--- START ---

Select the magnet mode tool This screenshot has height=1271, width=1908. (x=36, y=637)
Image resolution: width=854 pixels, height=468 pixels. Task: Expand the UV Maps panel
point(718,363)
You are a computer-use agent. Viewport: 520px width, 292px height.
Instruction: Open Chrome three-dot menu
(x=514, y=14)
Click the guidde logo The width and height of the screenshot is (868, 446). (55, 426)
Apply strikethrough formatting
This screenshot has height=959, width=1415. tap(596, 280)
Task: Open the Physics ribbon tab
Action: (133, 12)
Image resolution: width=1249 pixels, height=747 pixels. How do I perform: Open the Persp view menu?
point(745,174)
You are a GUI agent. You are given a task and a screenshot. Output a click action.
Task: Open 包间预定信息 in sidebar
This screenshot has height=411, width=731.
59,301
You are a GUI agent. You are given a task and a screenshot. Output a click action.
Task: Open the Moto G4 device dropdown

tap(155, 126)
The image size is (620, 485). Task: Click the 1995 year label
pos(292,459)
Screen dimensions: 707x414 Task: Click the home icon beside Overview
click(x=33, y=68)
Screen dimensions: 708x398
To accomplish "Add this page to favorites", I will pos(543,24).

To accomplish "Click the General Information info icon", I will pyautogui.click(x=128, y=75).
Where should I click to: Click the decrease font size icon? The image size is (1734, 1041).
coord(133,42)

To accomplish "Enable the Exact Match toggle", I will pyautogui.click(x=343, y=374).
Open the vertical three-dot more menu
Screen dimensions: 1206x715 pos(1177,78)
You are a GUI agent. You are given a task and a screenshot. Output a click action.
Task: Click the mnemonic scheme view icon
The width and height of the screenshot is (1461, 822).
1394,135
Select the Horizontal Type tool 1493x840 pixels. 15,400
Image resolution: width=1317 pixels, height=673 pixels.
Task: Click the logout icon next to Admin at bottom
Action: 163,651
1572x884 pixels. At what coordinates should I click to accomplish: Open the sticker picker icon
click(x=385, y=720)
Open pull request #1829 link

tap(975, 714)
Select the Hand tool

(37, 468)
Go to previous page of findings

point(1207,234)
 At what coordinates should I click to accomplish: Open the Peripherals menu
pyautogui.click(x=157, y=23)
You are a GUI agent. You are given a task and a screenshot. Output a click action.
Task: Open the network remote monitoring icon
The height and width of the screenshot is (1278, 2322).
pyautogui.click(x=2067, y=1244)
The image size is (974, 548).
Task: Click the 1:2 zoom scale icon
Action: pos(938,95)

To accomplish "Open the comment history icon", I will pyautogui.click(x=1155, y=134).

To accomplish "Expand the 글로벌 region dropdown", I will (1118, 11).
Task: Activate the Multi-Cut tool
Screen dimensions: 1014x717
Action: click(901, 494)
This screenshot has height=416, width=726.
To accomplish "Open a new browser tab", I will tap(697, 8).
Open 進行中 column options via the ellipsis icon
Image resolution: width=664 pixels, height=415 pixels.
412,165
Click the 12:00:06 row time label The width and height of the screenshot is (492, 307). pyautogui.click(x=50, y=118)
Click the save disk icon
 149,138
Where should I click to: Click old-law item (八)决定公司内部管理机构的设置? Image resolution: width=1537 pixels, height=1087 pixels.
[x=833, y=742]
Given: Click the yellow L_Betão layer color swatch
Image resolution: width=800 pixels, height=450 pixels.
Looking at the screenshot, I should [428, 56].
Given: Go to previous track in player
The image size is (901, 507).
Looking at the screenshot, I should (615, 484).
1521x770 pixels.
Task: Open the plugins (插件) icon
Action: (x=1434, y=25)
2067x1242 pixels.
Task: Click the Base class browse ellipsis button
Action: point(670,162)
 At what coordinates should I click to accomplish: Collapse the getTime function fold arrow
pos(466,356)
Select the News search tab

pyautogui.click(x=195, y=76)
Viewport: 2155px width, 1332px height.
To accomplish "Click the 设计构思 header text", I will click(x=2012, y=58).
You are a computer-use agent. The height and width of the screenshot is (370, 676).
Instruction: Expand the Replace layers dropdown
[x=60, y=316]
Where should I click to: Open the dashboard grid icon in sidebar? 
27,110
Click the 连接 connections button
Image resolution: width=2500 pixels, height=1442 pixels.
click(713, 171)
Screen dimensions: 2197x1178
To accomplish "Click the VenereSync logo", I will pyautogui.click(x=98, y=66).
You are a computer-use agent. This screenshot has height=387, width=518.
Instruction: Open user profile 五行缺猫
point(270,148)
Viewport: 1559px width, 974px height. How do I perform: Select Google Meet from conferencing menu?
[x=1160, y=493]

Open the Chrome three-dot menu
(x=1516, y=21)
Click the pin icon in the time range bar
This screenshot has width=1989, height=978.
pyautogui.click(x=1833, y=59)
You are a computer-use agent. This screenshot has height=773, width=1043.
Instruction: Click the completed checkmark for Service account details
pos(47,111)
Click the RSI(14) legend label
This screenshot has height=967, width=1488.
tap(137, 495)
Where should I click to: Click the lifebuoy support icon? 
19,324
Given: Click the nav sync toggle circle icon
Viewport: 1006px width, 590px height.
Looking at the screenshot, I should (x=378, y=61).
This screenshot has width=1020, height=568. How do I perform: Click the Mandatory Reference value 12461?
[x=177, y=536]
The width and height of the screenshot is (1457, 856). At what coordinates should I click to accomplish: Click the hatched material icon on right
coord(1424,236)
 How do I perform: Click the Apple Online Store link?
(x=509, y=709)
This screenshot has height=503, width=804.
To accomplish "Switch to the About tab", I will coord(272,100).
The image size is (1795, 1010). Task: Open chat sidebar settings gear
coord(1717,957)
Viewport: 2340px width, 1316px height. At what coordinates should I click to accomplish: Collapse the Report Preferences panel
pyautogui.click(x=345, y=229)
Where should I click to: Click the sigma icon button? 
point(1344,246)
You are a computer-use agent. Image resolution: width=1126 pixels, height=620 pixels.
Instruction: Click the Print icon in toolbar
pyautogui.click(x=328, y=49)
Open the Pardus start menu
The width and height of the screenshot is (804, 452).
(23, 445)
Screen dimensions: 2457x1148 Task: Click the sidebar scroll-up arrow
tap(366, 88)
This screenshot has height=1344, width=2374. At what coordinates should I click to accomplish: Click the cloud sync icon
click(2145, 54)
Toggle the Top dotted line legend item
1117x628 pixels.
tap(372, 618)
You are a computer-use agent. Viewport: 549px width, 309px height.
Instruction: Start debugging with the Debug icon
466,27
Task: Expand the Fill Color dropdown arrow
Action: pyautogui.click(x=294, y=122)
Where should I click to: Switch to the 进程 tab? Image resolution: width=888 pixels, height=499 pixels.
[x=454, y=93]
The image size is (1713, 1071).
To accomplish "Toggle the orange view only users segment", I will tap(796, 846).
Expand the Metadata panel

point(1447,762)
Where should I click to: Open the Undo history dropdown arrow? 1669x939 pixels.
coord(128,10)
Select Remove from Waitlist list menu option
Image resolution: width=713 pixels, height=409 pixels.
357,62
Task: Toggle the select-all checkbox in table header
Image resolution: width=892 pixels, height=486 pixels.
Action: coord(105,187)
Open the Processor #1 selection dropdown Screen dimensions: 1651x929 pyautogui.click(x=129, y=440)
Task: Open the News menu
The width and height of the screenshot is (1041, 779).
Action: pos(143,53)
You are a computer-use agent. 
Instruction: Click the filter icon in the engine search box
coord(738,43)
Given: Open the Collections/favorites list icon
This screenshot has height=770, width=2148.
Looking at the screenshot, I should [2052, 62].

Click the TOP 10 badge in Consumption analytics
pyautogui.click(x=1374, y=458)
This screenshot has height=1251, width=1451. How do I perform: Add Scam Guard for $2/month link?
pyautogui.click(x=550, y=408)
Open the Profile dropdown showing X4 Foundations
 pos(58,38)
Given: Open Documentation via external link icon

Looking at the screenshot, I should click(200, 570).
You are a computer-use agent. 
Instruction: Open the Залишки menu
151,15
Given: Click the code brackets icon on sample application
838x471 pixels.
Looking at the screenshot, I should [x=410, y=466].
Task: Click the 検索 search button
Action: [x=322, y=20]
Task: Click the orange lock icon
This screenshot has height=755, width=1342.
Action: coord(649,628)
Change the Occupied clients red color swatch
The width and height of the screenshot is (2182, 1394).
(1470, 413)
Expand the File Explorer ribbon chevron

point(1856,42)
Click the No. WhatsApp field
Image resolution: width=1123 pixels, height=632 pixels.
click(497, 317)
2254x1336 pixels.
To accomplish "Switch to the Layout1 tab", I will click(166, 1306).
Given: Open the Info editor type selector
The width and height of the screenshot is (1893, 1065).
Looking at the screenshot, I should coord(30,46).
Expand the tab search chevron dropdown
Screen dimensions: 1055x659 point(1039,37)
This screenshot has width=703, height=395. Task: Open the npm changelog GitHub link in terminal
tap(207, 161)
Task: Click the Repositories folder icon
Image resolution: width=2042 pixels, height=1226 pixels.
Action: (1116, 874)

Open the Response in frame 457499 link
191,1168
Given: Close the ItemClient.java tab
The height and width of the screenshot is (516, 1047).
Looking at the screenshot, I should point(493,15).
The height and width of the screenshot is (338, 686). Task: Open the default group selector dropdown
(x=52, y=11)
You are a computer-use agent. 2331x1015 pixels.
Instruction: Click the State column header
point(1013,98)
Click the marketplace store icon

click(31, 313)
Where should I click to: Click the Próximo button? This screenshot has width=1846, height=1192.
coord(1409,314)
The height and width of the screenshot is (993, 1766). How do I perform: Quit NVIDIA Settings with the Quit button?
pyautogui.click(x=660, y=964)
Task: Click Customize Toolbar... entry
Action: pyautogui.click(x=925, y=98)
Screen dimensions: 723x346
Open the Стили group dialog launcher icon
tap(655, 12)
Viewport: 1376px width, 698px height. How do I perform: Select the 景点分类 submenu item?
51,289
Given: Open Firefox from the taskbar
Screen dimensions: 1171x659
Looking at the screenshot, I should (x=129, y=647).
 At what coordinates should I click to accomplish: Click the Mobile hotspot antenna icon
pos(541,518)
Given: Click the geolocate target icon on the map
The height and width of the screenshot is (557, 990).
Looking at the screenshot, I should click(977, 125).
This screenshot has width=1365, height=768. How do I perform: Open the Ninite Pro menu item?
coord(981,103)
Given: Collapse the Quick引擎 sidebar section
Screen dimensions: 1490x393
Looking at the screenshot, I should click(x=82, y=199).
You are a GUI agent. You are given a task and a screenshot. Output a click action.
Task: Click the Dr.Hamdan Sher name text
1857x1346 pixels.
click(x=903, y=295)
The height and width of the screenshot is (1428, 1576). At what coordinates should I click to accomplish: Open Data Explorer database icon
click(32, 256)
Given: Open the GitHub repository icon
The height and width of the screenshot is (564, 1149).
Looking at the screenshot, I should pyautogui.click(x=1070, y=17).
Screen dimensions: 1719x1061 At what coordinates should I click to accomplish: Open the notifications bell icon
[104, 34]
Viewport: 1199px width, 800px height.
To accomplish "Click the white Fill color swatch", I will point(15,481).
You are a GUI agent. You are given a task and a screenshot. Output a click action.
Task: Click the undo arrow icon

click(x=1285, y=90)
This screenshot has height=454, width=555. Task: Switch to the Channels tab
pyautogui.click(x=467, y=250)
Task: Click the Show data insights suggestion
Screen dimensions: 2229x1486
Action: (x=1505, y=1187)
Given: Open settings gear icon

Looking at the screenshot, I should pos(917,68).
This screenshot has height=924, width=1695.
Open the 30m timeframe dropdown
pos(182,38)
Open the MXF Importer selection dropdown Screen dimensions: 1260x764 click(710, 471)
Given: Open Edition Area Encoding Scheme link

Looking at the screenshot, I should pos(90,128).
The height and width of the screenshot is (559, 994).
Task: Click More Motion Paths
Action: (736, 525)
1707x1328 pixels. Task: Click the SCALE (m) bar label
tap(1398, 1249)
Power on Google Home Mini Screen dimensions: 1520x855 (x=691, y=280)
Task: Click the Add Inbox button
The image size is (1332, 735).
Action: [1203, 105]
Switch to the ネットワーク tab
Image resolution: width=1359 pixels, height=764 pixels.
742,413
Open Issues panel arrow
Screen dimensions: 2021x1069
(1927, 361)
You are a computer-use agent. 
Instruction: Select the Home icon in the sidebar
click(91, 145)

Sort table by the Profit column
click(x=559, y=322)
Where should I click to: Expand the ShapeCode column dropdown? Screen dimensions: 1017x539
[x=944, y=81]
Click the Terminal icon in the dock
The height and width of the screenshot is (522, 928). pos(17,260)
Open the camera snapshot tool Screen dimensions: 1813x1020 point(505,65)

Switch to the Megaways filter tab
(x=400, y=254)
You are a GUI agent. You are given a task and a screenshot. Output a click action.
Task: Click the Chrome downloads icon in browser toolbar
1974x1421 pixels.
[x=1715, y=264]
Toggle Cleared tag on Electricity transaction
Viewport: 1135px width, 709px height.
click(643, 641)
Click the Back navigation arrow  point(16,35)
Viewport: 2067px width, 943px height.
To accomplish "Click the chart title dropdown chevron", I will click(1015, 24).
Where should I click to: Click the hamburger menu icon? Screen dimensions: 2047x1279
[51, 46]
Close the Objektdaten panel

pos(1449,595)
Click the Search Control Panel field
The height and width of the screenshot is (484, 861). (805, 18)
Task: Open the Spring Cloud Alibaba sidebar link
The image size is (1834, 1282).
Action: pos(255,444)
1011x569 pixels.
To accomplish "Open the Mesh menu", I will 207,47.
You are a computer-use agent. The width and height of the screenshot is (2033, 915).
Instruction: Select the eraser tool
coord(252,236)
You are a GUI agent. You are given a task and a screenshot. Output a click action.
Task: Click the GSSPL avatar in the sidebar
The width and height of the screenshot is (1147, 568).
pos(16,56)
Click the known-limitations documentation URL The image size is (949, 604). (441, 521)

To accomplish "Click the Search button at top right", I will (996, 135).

--- END ---

All that should be written out is the stretch of lines above between the one holding "1572x884 pixels. At" and the one holding "This screenshot has height=416, width=726.", inclusive, exactly as given.

1572x884 pixels. At what coordinates should I click to accomplish: Open the sticker picker icon
click(x=385, y=720)
Open pull request #1829 link

tap(975, 714)
Select the Hand tool

(37, 468)
Go to previous page of findings

point(1207,234)
 At what coordinates should I click to accomplish: Open the Peripherals menu
pyautogui.click(x=157, y=23)
You are a GUI agent. You are given a task and a screenshot. Output a click action.
Task: Open the network remote monitoring icon
The height and width of the screenshot is (1278, 2322).
pyautogui.click(x=2067, y=1244)
The image size is (974, 548).
Task: Click the 1:2 zoom scale icon
Action: pos(938,95)

To accomplish "Open the comment history icon", I will pyautogui.click(x=1155, y=134).

To accomplish "Expand the 글로벌 region dropdown", I will (1118, 11).
Task: Activate the Multi-Cut tool
Screen dimensions: 1014x717
Action: click(901, 494)
This screenshot has height=416, width=726.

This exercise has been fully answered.